── AVAILABLE DATA

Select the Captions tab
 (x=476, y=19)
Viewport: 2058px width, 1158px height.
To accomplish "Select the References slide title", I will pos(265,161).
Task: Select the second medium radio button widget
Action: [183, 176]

────

### WRITTEN EXERCISE
Swap "Captions" for "Subtitles" in the listing above and write it out again, changing nothing else.

### FULL SOLUTION
Select the Subtitles tab
 (x=476, y=19)
Viewport: 2058px width, 1158px height.
To accomplish "Select the References slide title", I will pos(265,161).
Task: Select the second medium radio button widget
Action: [183, 176]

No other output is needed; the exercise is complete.